[Data under study — start]

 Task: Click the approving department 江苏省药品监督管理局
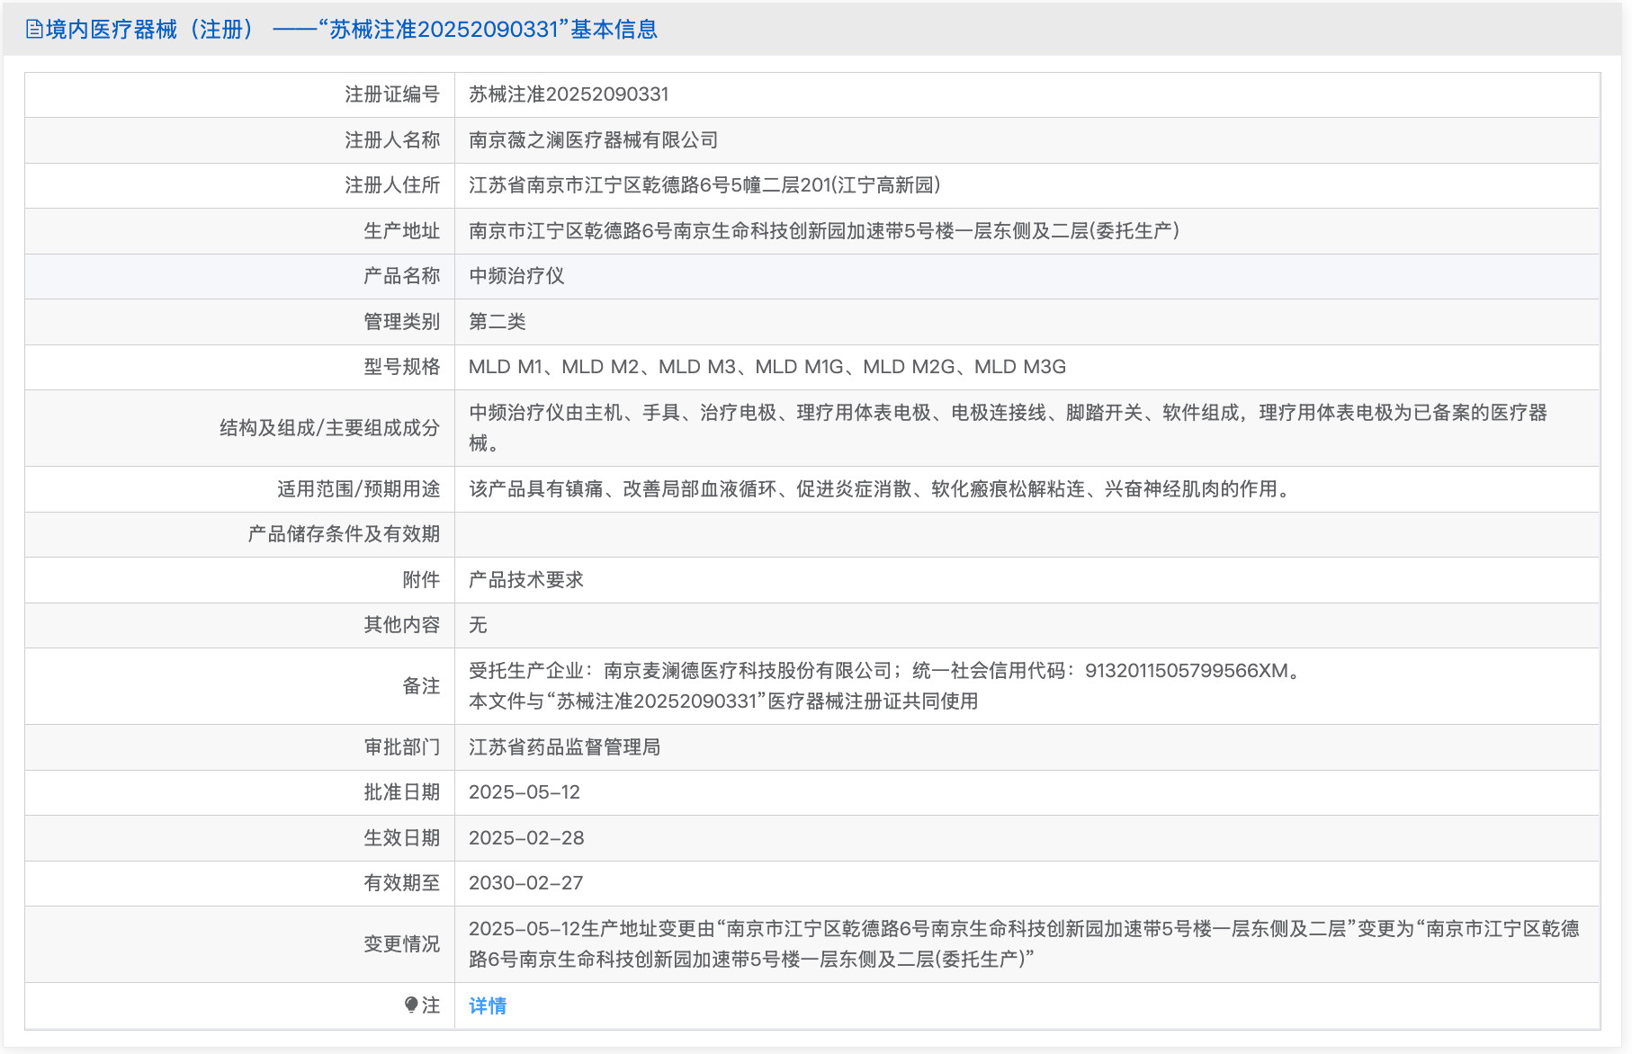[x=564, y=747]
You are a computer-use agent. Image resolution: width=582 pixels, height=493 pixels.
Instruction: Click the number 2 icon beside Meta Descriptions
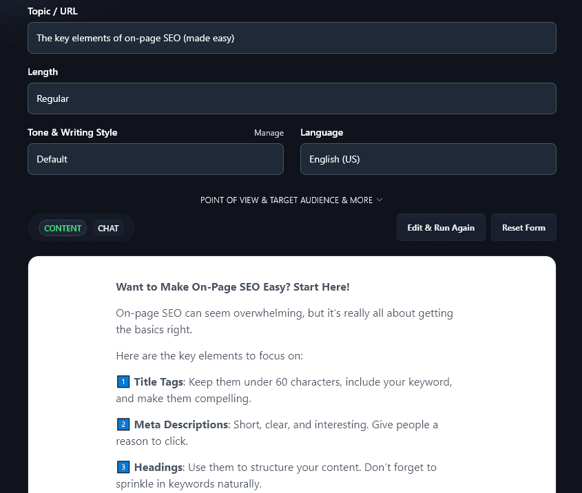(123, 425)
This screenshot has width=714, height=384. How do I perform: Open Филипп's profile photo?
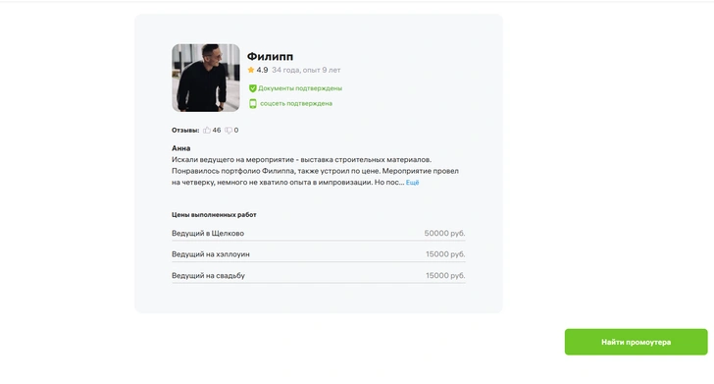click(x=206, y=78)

[Data under study — finish]
[Data under study — start]

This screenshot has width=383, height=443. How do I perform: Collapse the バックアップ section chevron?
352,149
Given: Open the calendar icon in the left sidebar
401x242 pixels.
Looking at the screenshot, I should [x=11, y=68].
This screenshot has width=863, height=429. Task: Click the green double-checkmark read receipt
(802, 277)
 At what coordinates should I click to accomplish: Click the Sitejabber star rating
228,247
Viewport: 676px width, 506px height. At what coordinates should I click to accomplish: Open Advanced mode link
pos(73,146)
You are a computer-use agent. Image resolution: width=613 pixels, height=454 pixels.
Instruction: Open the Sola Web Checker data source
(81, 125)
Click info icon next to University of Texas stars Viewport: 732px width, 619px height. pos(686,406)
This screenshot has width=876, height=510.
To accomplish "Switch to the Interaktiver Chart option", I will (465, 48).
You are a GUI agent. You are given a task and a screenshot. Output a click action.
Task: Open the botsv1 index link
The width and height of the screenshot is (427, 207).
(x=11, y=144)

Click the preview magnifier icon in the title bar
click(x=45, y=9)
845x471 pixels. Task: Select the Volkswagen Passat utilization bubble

[Data under study — finish]
[Data under study — start]

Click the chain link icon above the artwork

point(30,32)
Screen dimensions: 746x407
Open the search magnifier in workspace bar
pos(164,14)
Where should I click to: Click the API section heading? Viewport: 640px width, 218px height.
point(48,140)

[Data under study — finish]

Task objective.
Every line above from the line with "The width and" to the line with "845x471 pixels. Task: Select", inclusive, must be returned exactly; no other line belongs in the reply.

Worked solution.
The width and height of the screenshot is (427, 207).
(x=11, y=144)

Click the preview magnifier icon in the title bar
click(x=45, y=9)
845x471 pixels. Task: Select the Volkswagen Passat utilization bubble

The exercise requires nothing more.